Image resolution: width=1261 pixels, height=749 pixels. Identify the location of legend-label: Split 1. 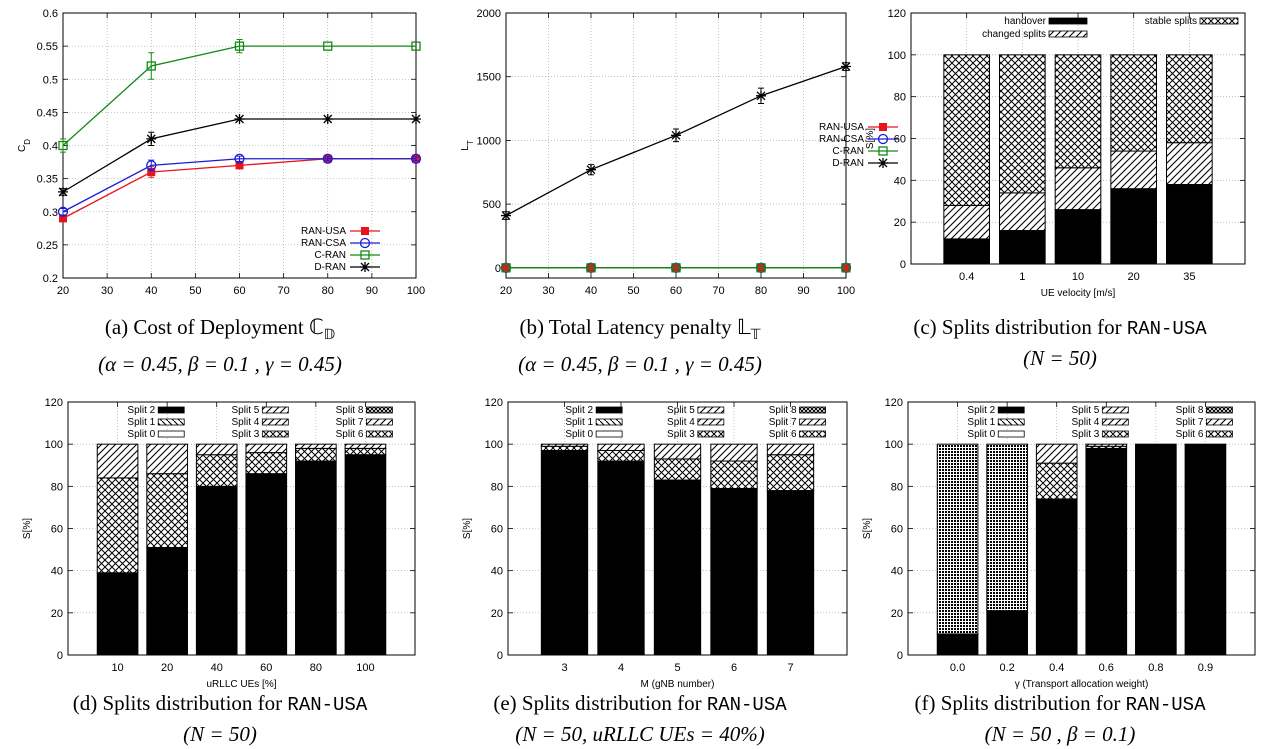
(141, 422).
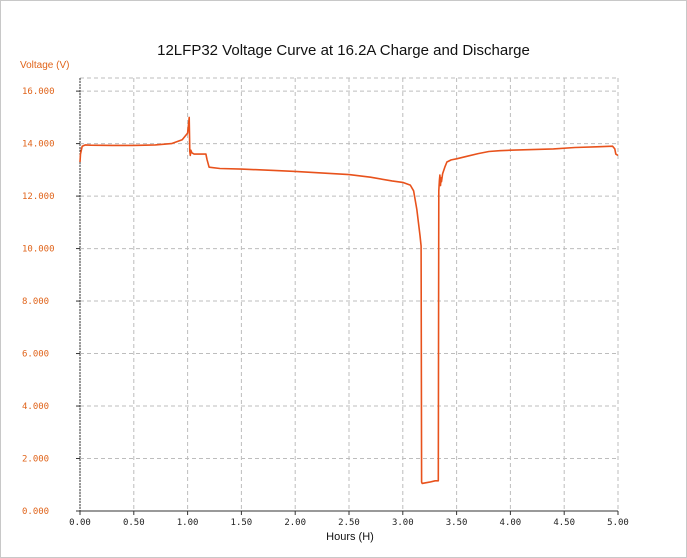  Describe the element at coordinates (36, 355) in the screenshot. I see `y-tick-label: 6.000` at that location.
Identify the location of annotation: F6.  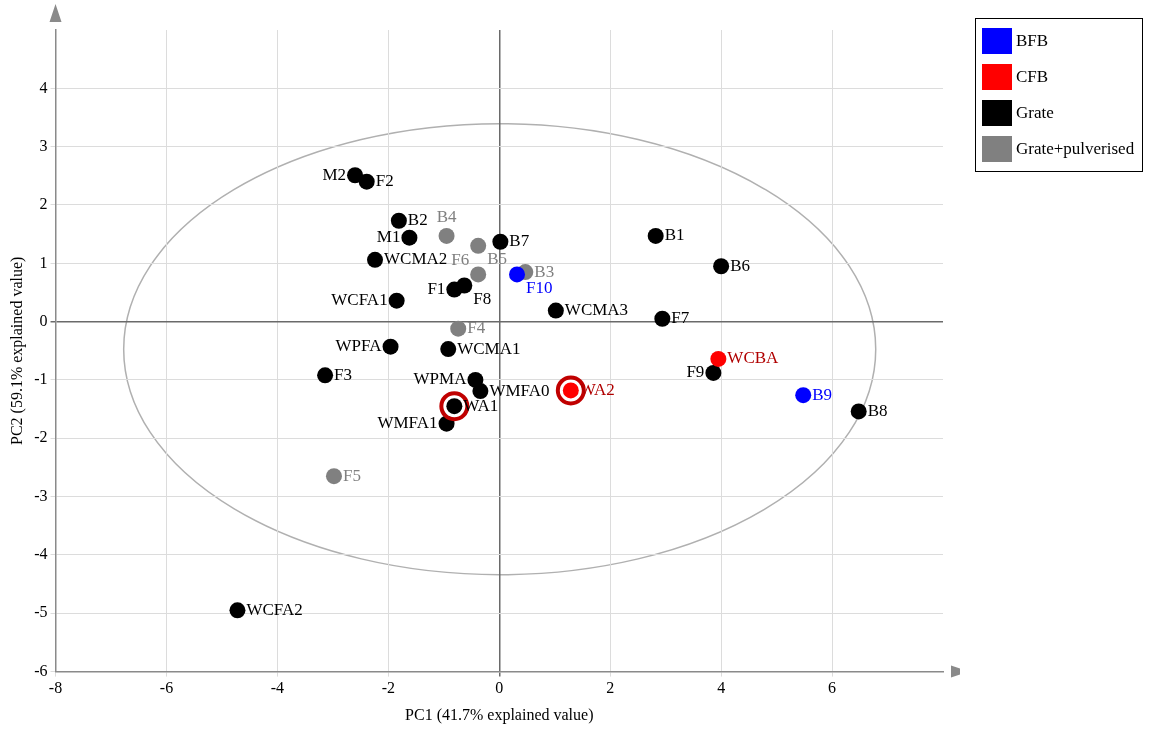
(460, 259).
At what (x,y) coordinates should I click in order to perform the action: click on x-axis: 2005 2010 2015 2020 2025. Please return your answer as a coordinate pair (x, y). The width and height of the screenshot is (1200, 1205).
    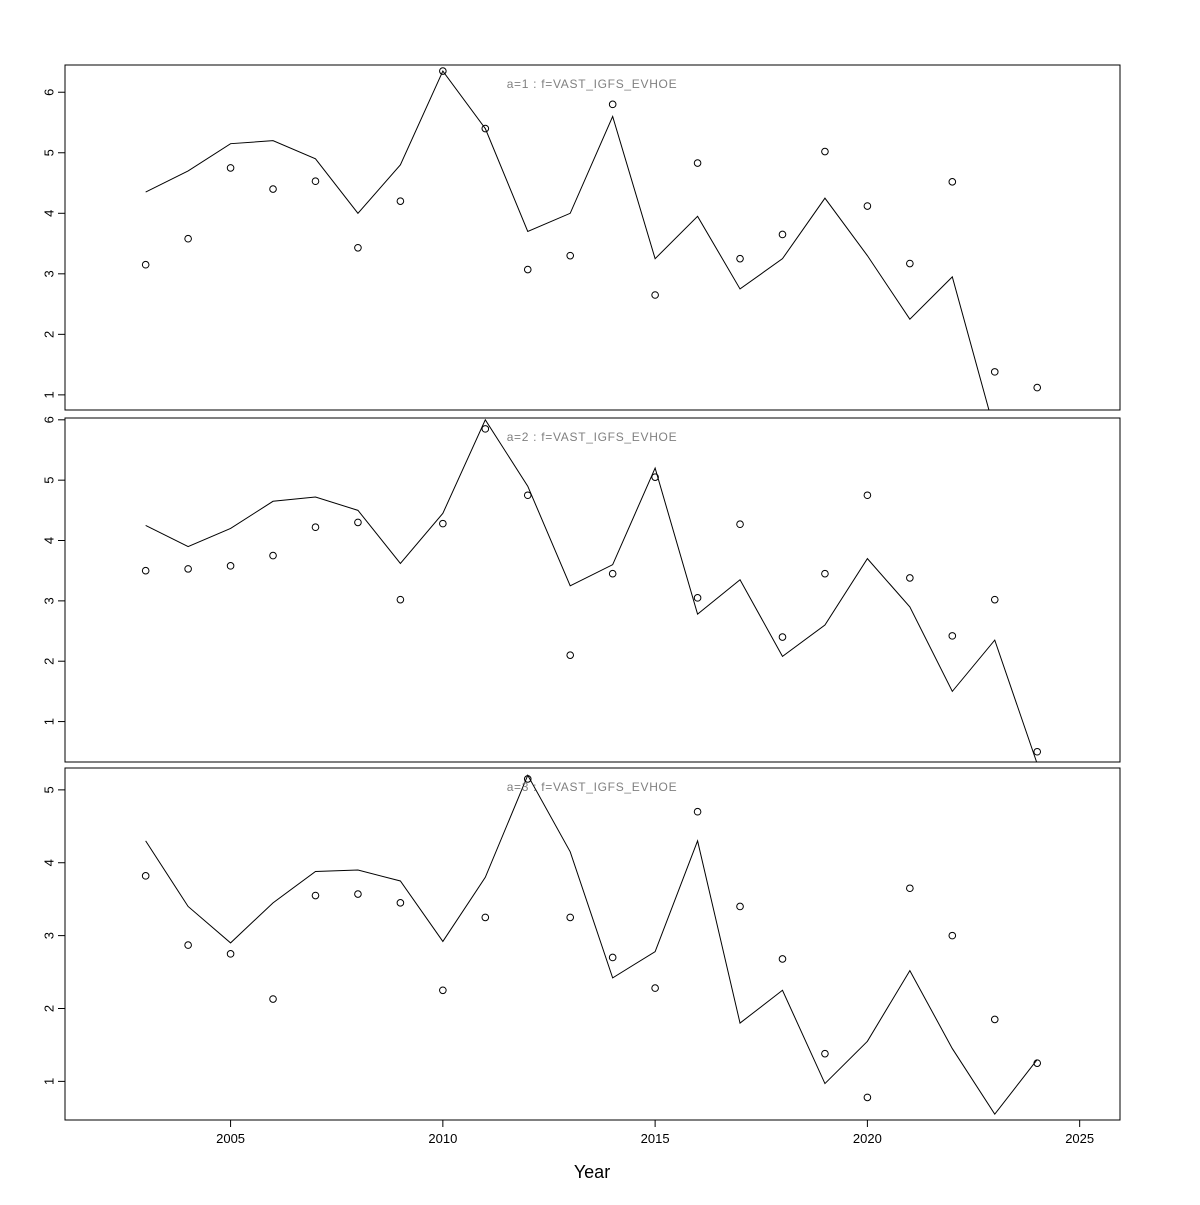
    Looking at the image, I should click on (655, 1133).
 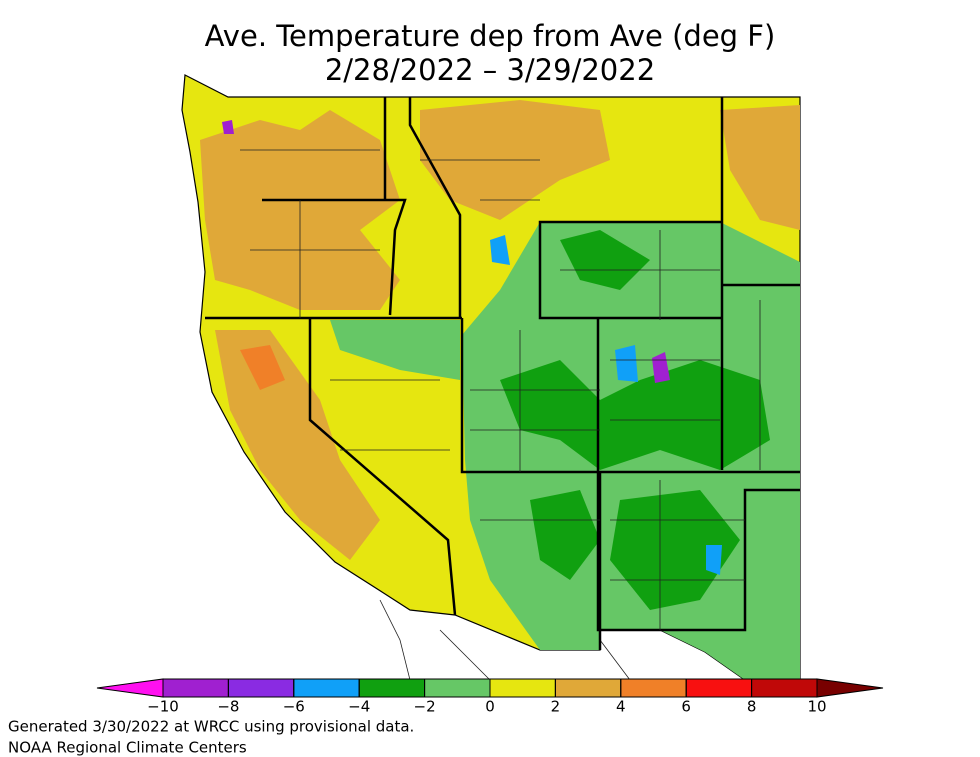 I want to click on colorbar-tick-label: 8, so click(x=752, y=707).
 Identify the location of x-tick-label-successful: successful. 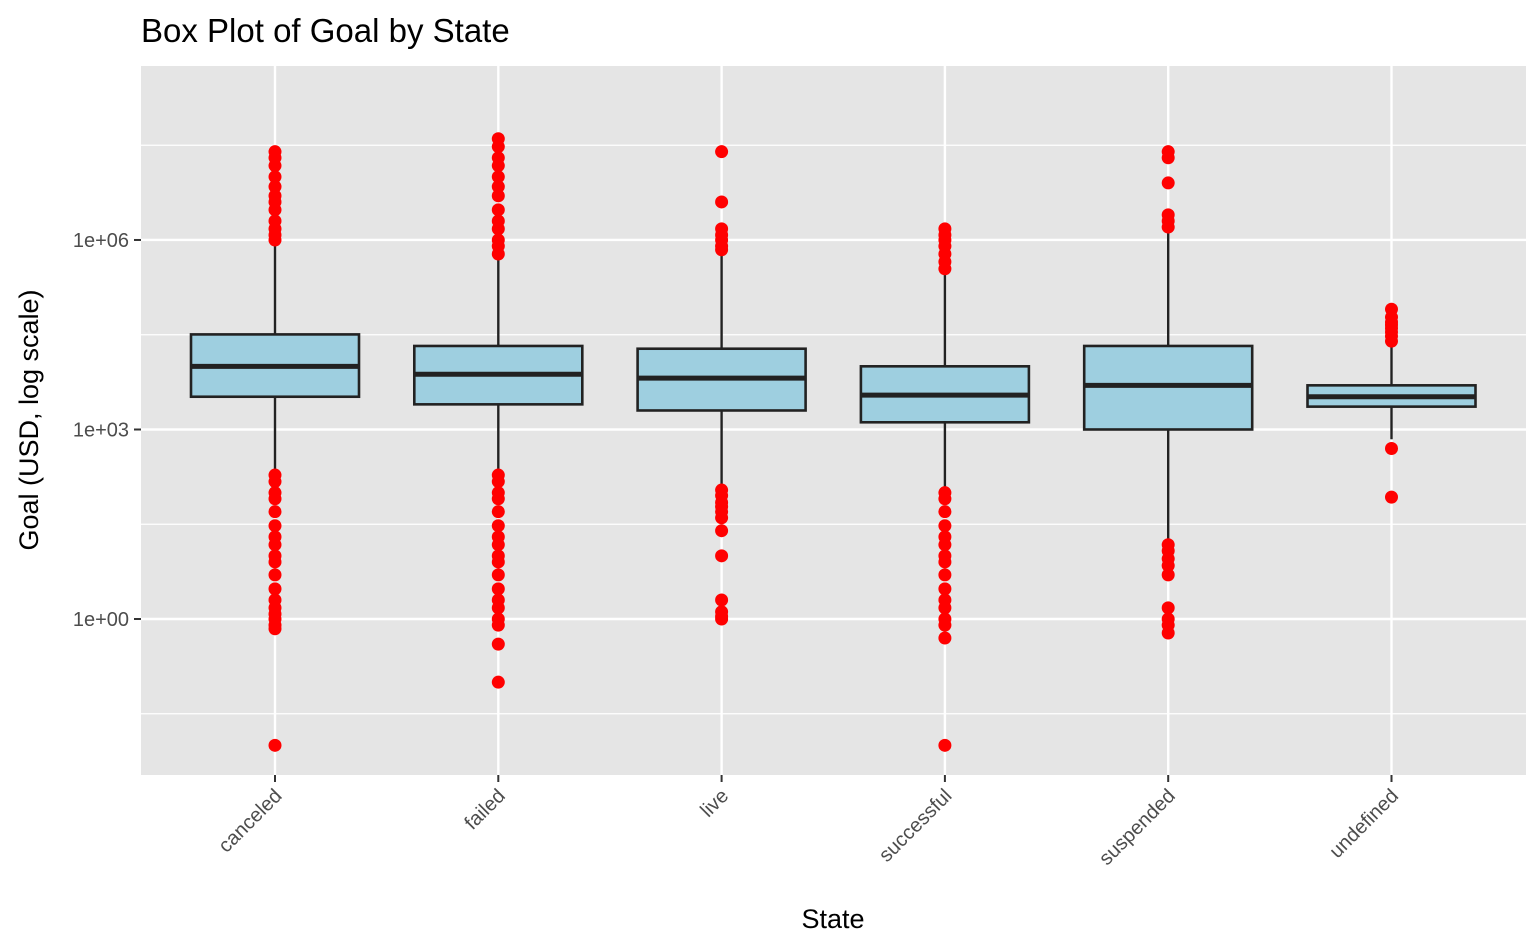
(916, 826).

_About this exercise_: Copy the listing word for word, starting at the line that contains "Identify the location of annotation: F6." and continuing through the last line of the listing. Omit the pictures.

_Answer to the problem_:
Identify the location of annotation: F6.  
(460, 259).
At what (x,y) coordinates should I click in order to perform the action: click on x-axis: 2005 2010 2015 2020 2025. Please return your answer as a coordinate pair (x, y). The width and height of the screenshot is (1200, 1205).
    Looking at the image, I should click on (655, 1133).
  I want to click on colorbar-tick-label: 8, so click(x=752, y=707).
 Identify the location of x-tick-label-successful: successful. 
(916, 826).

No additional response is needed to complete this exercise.